Is Sakai scalable?

Updated: April 27, 2009
Is Sakai scalable?

Sakai is highly scalable.

Expansion of capacity is often a matter of adding nodes to load balanced configuration. Achieving an initial configuration for scalability is non-trivial, but once this infrastructure is in place, adding capacity does not require a huge amount of labor or a large amount of system downtime. Adding horizontal capacity at the application layer often involves little more than duplicating an existing node onto an additional unit of hardware and updating load balancer configuration to make use of the new node.

Database performance scaling is typically considered to be outside the scope of the Sakai application itself, in that Sakai presents the deploying institution a choice of RDBMS (typically, MySQL or Oracle), and standard database management and scaling approaches apply.

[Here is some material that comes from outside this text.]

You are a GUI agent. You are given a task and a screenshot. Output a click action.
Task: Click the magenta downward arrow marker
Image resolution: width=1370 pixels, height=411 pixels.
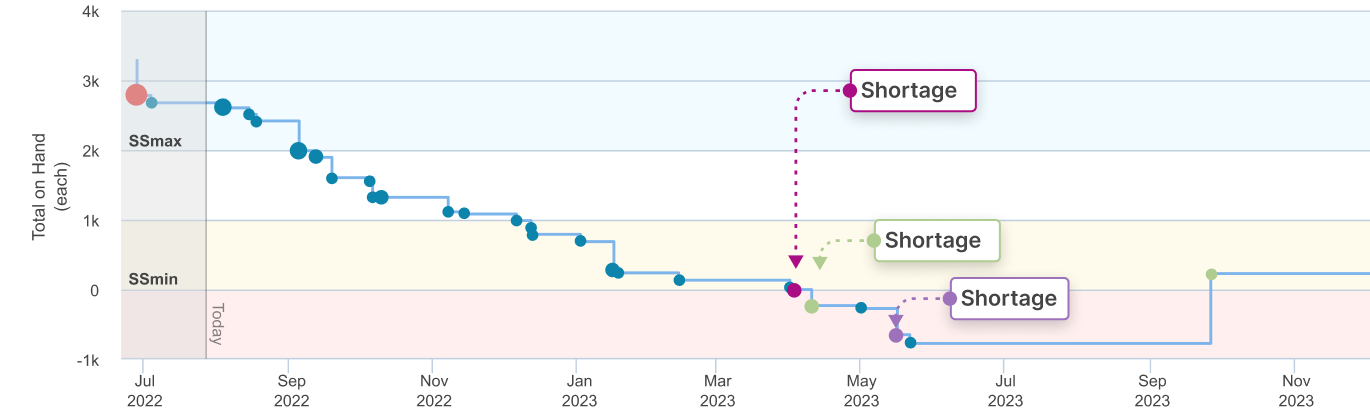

The University of Indiana Sakai deployment (locally called "OnCourse") reported in 2006 supporting a population of 112,341 active users, exercising 65,321 sites (sites include courses and non-course collaboration groups in Sakai), with 73,955 page views per day and successfully supporting a ceiling of 22,000 concurrent user sessions, with an average of 5000 concurrent sessions.

The University of Michigan Sakai deployment (locally called "CTools") routinely supports weekly peak usages exceeding 5,600 simultaneous users, with more than 45,000 unique users accessing CTools in a typical month. These are by no means the extremities of what can be achieved with Sakai scaling, but is offered here as another example of a significant established production Sakai usage.

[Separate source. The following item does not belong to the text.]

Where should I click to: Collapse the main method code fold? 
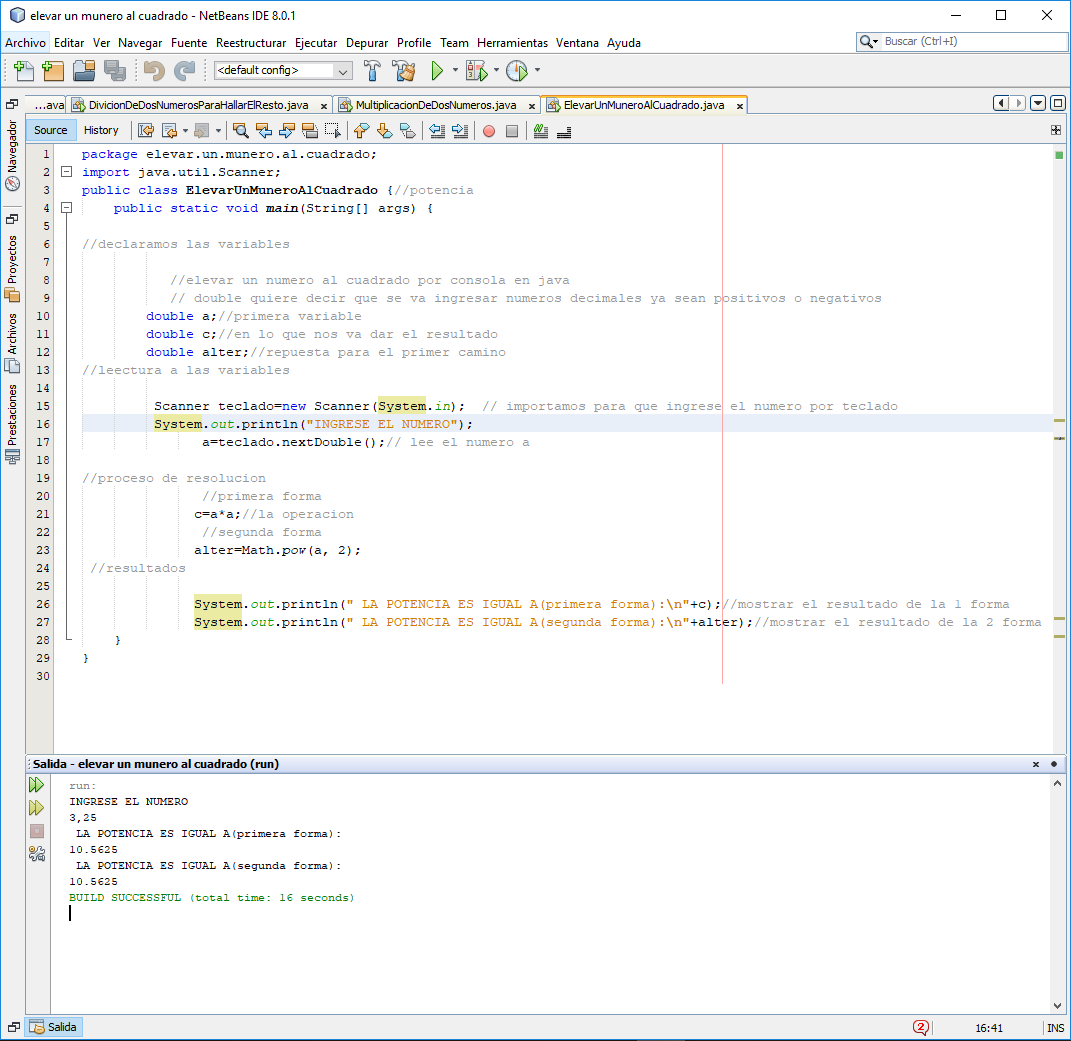pos(66,208)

Not only is Sakai expandable and scalable, it has been demonstrated to scale in production situations and at this very moment there are successful production deployments of Sakai scaled to support over a hundred thousand learners.

Note that these are not only large deployments of Sakai that have scaled: they are active deployments of Sakai making use of significant, collaborative, read-write tool functionality while also scaling. Sakai has demonstrated scalability while continuing to deliver its rich toolset.